Ok how about a good play? Mingo just flat beats Chris Long coming inside. Could it be that all 2013’s outside moves were all intended to set up the unveiling of the 2014 Mingo inside move? If so, he’s already surpassed Kameron Wimbley. Kruger gets credit for a QB hit but really, all Mingo, play blown up, probably should be a grounding penalty.
Here’s the Bradford injury. Inexplicably WKYC does not show a replay so this is all I’ve got. Looks like a clean hit. Bryant comes in high right after the release. Seems like there’s an o-lineman tangled in his legs so he might have pulled Bradford down awkwardly.
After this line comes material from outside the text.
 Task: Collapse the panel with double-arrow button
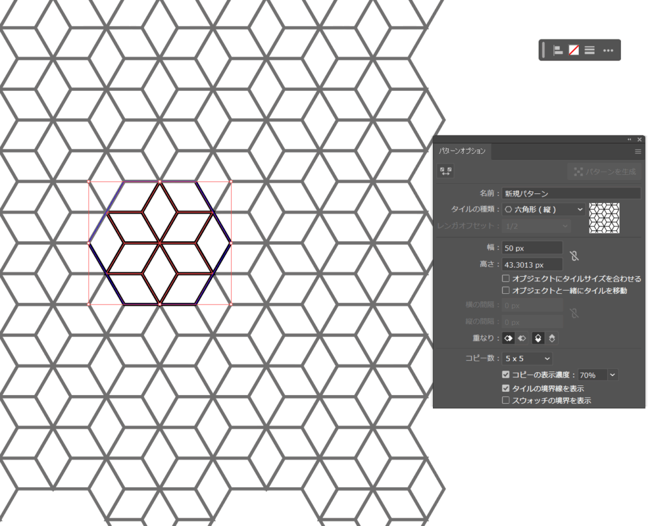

Here’s hoping Bradford is ok and I suspect he is. (Update: he isn’t.)
Moving to offense, someone wake up Dave Kolonich because: HEY LOOK A SCREEN PASS! Schwartz is fine taking up space but looks like Janoris Jenkins out quicks him to cap the gain at twelve yards. Miles Austin is no Greg Little for better (catching) or worse (blocking). Even so, Austin did his part here. Of interest: at the end of the play you can see four o-linemen more than ten yards downfield ready to pick off people.
What do we mean when we talk about QB/WR ‘chemistry?’ Here is an example. I suspect this is a broken and free play. After looking downfield and finding nothing Hoyer looks underneath. At the same time Cameron breaks off his route and runs to where there aren’t defenders. Plays like this look easy and probably should be but as we saw last Monday, they can’t be taken for granted.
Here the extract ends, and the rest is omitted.